Getting started with IBM Cloud SQL Query
IBM Cloud SQL Query is the glue that allows us to combine multiple separate data files in the same COS bucket into a cohesive whole. It uses a simple RESTful API to submit queries, so any microservice that can make a web call can also access SQL Query.
Before we get started, you’ll want to sign up for the SQL Query service. You can use the linked tutorial to set that up or check out a more comprehensive introduction to analyzing data with SQL Query.
Now that we have our SQL Query account set up, we can begin querying our initial data set—the LA DOT Traffic Count Summaries.
Start by creating a new Query microservice using the IBM Cloud SQL npm package, which simplifies the process of connecting. In order to connect, we’ll have to get the Cloud Resource Name (CRN) from the SQL Query service. This allows us to connect to a specific running version of SQL Query. You can get this value from the home page of the SQL Query Service by clicking on the Instance CRN button in the lower-right-hand corner of the page:
You can also get that value from the URL bar of the web interface:
Open up Rancher and select the Secrets tab to add our SQL Query CRN to our global list of credentials:
Open the three-dot dropdown menu and click Edit to edit the Secret:
Then, add your SQL Query Resource CRN so we can inject it automatically when we create our query container:
Now that you’ve updated your credentials, we can deploy a new
node container like we did previously, injecting the environment variables from our ConfigMap and Secret as we did before.
Next, execute a shell and run the following command to download the latest git repo:
cd /opt && git clone https://github.ibm.com/John-OConnor/SQLQueryMicroserviceSamples.git && cd code && npm install && node
This will download the ibmcloudsql node package and create a node terminal for you to tinker with. You can run
node index.js to run the sample application:
You’ll want to snag the bucket URL of your data by going to the COS web UI and selecting Object SQL URL from the context menu:
That will give you a popup where you can copy the URL for that object (also called the Reference URL):
From there, we can simply drop our Reference URL into any SQL query where we would typically put a reference to a database table.
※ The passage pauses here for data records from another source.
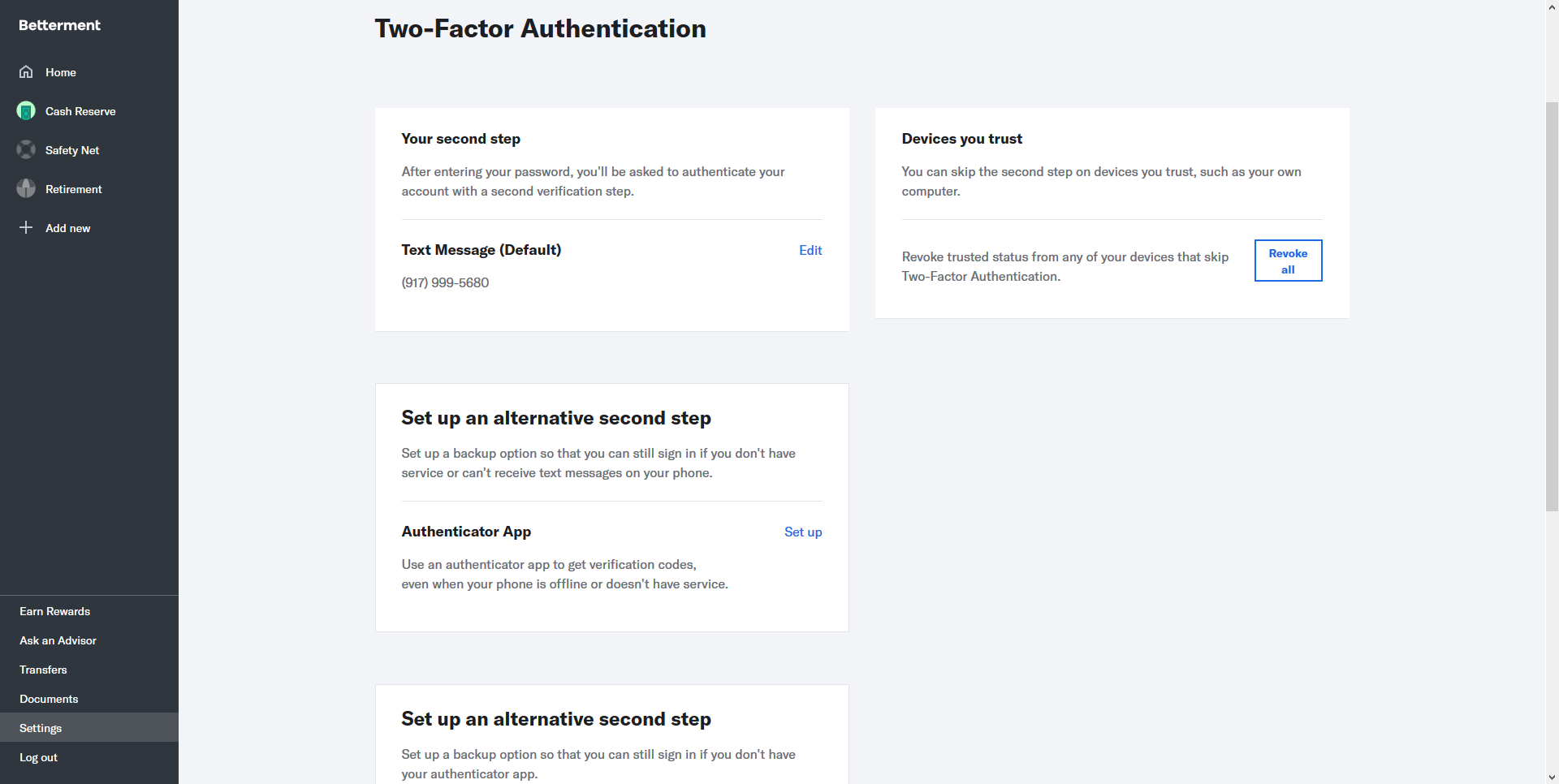1559x784 pixels.
Task: Open Earn Rewards in the sidebar
Action: coord(54,611)
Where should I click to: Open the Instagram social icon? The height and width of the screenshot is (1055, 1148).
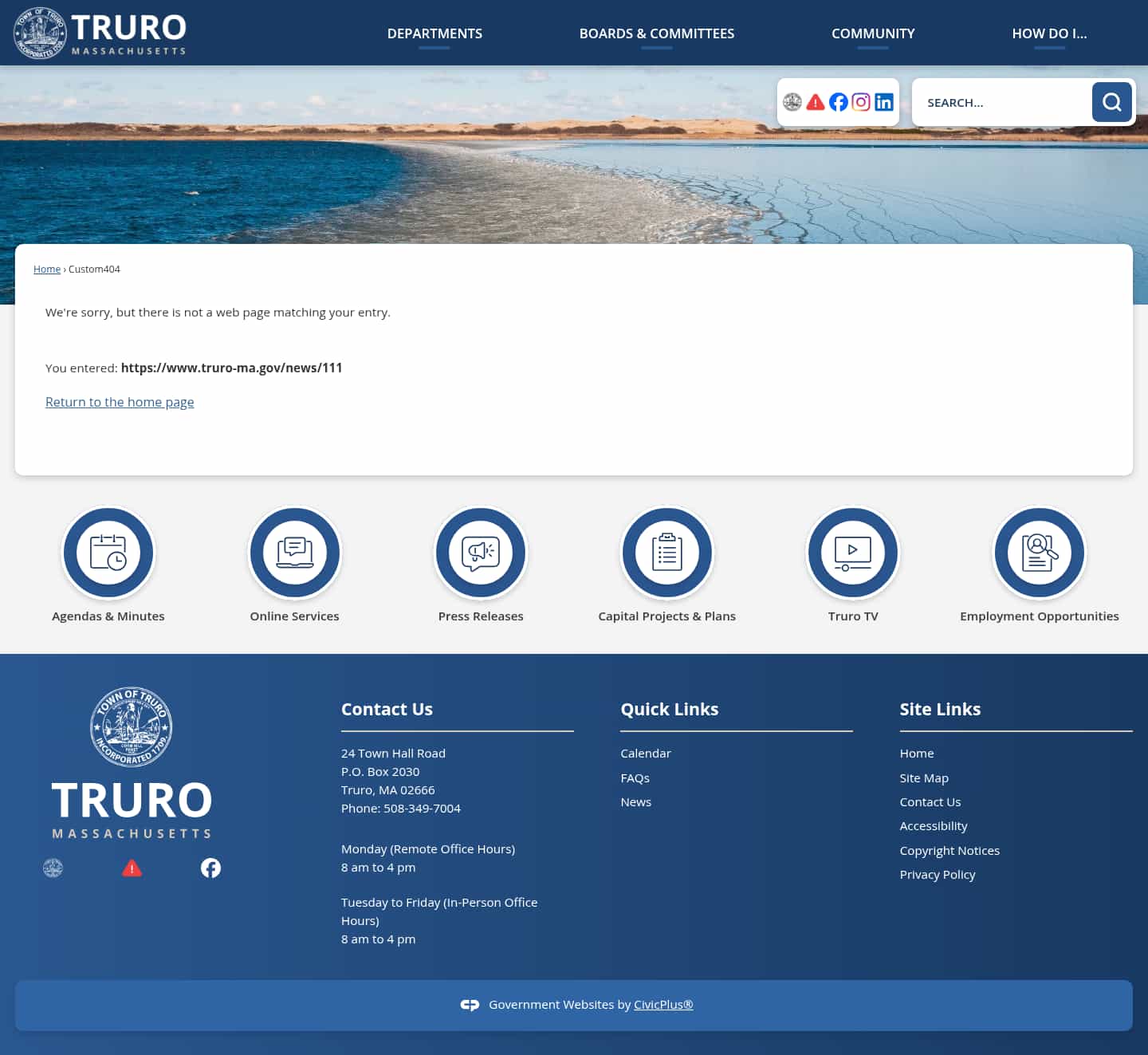861,102
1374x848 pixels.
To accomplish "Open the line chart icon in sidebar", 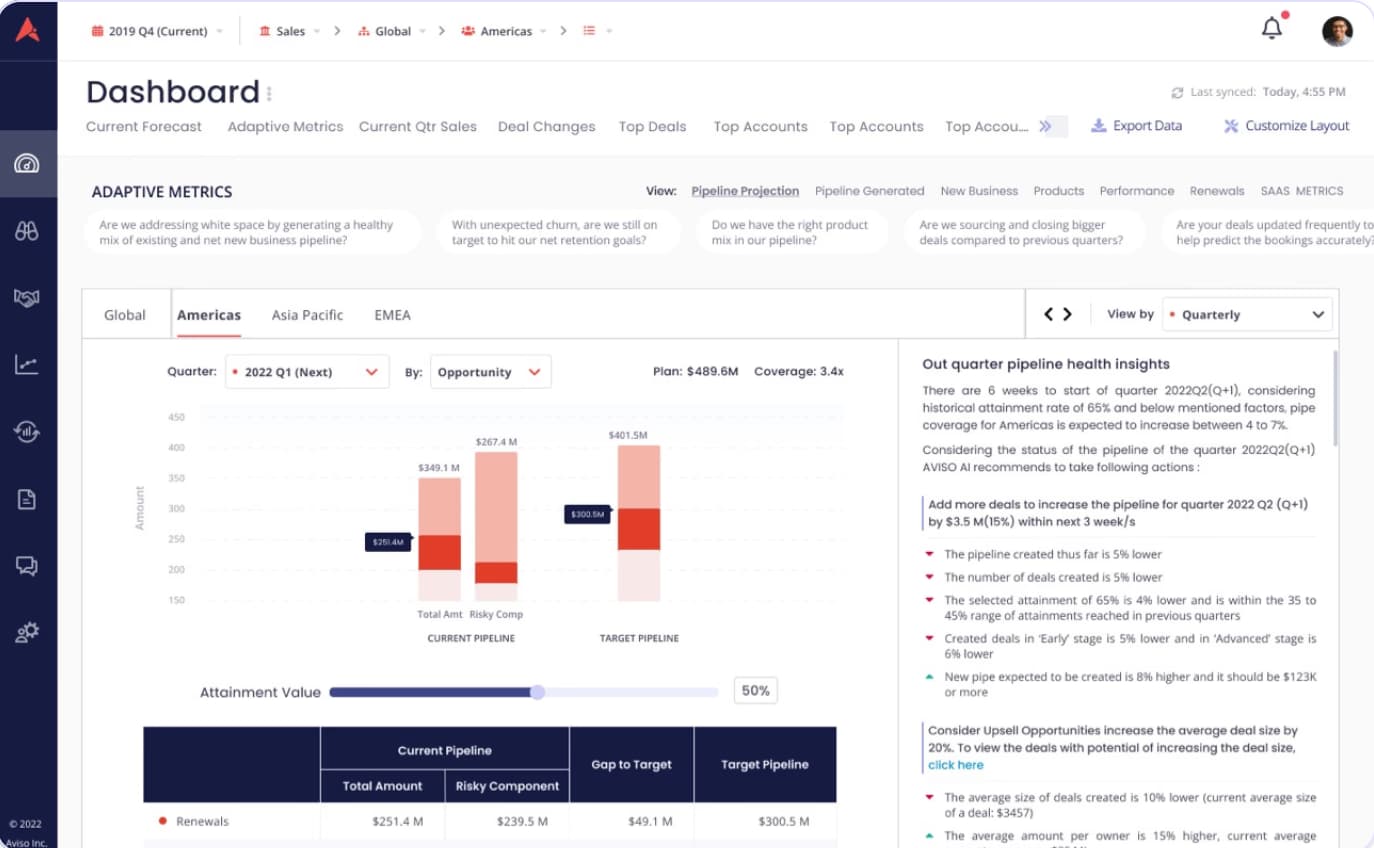I will coord(27,364).
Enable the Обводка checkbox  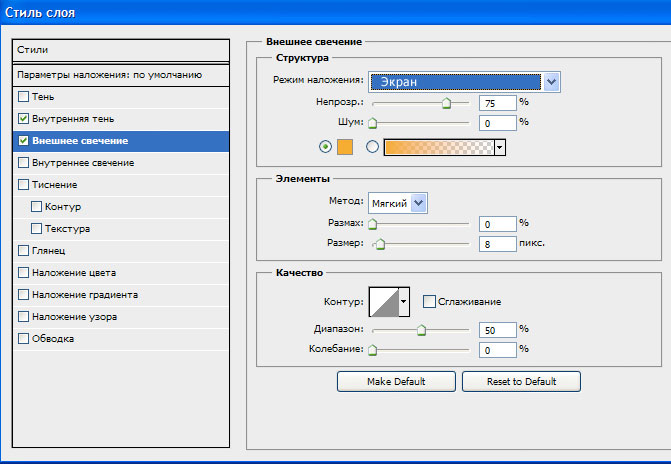click(24, 339)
For example, a query selecting all of the data in our
LADOT_Traffic_Counts_Summary.csv might look like the following:
select * from cos://us-geo/ladotjoconnor/LADOT_Traffic_Counts_Summary.csv limit 5
We’re now able to write files from our microservices to a COS bucket and query across those files using the SQL Query API. Having an SQL interface to our data, even when stored in multiple files and formats, allows us to connect to that data and gain insights using standard BI tools. In the final article in this series, we’ll use Looker, an industry standard BI tool, to provide insights from our data stored in COS.